Une autre inconnue demeure : quelles contreparties politiques ou commerciales Abou Dhabi a-t-il reçues en échange ? Lors de l'inauguration, le 4 janvier 2010, de la tour la plus haute du monde (huit cent vingt-huit mètres), l'édifice jusqu'alors connu sous l'appellation Burj Dubai a été rebaptisée Burj Khalifa, du nom du gouverneur d'Abou Dhabi et président des Emirats arabes unis, le Cheikh Khalifa Ben Zayed Al-Nahyan.

 

Références

(1) Lire « Prédateurs, sauveurs ou dupes ? Des "fonds souverains" au chevet des multinationales », Le Monde diplomatique, mai 2008.

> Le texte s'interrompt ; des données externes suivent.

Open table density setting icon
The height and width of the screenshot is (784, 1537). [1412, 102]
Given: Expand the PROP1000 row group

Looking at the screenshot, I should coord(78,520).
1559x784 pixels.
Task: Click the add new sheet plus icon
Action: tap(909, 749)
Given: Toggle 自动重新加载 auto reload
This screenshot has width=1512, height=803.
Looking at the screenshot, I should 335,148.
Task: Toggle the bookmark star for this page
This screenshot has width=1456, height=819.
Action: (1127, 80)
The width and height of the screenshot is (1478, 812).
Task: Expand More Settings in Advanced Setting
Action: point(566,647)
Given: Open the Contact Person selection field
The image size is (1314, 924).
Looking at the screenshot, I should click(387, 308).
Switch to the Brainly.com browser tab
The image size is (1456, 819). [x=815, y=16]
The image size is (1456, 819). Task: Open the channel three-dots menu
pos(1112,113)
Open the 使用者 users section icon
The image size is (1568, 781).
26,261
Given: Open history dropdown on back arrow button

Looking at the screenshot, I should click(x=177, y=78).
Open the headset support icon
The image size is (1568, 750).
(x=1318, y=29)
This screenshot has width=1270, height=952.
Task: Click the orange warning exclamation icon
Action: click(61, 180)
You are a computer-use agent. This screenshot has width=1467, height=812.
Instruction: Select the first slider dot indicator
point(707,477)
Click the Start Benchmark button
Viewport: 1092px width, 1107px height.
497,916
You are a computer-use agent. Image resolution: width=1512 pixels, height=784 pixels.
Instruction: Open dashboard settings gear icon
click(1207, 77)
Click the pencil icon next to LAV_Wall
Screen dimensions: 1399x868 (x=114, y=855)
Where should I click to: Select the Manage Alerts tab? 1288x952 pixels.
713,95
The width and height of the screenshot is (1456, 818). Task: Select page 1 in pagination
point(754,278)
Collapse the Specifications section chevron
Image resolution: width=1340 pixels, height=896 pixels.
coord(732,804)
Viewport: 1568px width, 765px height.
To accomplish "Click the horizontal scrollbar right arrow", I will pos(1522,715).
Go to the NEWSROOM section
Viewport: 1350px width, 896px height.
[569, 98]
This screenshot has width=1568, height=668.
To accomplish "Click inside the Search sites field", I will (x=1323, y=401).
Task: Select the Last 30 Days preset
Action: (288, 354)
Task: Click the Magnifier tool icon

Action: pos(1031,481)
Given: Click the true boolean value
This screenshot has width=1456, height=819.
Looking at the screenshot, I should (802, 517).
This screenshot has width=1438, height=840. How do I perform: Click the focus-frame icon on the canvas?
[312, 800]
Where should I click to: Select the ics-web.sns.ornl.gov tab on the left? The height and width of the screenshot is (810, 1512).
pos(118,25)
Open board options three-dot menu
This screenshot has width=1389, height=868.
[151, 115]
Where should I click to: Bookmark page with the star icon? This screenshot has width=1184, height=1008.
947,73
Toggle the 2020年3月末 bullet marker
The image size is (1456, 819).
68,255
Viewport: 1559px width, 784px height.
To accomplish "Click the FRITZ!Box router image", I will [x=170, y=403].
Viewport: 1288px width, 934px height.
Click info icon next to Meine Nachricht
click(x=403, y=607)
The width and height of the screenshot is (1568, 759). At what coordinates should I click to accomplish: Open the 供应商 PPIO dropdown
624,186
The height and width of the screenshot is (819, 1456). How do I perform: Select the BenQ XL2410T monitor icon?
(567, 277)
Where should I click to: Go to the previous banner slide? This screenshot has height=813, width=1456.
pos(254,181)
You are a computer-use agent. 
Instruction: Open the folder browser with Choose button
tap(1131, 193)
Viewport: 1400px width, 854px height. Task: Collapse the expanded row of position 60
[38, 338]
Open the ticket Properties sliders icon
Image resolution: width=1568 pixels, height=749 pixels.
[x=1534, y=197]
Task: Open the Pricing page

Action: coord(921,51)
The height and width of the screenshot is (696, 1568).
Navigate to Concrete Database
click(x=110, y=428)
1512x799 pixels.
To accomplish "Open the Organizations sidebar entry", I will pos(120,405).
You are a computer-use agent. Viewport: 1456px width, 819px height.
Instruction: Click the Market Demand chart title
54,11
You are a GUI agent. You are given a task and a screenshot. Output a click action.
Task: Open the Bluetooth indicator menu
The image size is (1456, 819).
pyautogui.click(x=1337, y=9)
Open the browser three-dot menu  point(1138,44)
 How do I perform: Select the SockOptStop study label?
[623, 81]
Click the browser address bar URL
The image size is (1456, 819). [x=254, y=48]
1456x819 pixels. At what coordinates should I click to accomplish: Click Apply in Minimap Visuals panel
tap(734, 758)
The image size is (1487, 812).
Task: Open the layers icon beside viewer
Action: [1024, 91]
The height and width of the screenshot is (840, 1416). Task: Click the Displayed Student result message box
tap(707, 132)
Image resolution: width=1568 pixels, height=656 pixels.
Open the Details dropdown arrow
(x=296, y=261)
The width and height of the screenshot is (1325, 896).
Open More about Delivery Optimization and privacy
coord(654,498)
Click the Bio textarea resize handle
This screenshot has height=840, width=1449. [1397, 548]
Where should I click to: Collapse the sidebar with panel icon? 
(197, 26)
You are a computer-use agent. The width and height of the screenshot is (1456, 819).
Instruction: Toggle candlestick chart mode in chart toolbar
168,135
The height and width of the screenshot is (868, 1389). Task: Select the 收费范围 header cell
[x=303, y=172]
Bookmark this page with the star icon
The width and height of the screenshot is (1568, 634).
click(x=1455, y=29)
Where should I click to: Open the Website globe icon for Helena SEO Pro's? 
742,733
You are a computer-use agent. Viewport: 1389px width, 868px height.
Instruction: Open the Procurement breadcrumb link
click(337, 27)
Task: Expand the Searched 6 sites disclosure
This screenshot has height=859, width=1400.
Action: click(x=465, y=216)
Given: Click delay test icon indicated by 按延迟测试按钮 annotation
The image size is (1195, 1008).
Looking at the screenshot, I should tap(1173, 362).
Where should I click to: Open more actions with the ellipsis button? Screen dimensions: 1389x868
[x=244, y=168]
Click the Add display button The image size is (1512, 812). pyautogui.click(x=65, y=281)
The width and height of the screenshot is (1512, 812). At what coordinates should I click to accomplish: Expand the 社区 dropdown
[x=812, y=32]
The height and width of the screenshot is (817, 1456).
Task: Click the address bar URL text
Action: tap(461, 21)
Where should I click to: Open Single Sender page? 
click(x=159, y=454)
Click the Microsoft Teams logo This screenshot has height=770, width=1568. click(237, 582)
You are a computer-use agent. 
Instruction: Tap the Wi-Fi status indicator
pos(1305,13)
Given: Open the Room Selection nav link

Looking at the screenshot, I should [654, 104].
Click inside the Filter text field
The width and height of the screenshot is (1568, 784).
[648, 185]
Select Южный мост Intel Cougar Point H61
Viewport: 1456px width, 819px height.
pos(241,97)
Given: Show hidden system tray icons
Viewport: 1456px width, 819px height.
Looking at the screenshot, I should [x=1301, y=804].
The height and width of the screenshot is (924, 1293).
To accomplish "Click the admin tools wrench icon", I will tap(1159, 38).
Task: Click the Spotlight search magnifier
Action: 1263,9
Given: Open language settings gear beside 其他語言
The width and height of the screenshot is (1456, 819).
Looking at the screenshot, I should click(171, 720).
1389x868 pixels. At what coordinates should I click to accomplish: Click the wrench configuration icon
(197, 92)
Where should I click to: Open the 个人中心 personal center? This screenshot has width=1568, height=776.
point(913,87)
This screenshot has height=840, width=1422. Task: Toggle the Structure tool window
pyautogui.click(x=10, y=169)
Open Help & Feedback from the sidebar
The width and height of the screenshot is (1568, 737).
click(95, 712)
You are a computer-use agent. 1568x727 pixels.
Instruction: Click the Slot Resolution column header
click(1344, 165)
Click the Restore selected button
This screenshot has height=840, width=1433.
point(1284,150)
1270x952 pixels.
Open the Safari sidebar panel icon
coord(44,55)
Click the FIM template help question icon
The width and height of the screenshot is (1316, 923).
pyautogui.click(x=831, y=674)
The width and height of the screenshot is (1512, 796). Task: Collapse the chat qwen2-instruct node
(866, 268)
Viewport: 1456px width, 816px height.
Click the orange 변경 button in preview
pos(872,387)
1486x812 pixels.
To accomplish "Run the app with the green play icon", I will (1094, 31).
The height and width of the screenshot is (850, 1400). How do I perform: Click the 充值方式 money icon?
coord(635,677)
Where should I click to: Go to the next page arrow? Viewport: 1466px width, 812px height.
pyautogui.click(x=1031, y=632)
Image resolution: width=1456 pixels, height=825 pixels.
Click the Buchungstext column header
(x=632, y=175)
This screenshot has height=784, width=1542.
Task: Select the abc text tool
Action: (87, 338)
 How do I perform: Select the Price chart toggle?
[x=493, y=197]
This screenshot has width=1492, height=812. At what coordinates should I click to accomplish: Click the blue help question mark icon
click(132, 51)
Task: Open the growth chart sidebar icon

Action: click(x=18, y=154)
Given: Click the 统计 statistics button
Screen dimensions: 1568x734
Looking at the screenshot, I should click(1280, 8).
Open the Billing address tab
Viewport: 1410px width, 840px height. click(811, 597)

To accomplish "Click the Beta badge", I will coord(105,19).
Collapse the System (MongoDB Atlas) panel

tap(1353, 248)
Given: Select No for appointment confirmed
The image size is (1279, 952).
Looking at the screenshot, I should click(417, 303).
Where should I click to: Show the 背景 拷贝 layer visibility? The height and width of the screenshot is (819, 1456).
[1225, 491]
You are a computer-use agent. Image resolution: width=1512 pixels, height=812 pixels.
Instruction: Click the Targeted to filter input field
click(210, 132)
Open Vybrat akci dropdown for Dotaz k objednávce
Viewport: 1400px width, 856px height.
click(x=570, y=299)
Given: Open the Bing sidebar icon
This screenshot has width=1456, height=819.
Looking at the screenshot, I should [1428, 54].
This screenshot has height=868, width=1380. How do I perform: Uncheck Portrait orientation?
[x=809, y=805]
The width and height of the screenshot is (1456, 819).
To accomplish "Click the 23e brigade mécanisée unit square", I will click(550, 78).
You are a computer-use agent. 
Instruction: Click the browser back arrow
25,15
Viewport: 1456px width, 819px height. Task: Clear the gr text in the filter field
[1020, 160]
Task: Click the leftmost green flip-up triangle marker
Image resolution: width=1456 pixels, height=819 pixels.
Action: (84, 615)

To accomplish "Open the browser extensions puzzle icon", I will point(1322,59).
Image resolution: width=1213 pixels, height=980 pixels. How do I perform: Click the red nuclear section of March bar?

(2) Aamir A. Rehman, Dubai & Co. Global Strategies for Doing Business in the Gulf States, McGraw Hill, Colombus (Ohio), 2007.

(3) Il a d'ailleurs signé un ouvrage intitulé : Ma vision. Défis dans la course pour l'excellence (en langue arabe), Motivate Publishing, Dubaï, 2006.

(4) Ian Parker, « The Mirage », The New Yorker, 17 octobre 2005.

(5) Twitter.com/HHSHKMOHD

(6) Thomas Friedman, « Dubai and Dunces », The New York Times, 15 mars 2006.

(7) Lire Akram Belkaïd, « Derrière la vitrine écologique du Golfe », Le Monde diplomatique, août 2008.

(8) Robin Wigglesworth, Anousha Sakoui et Simeon Kerr, « Cost of Dubai default insurance rises sharply », Financial Times, Londres, 15 février 2010.

(9) Cf. Islamic Finance in the Global Economy, Edinburgh University Press, 2010, nouvelle édition. Lire aussi « Paradoxes de la finance islamique », Le Monde diplomatique, septembre 2001.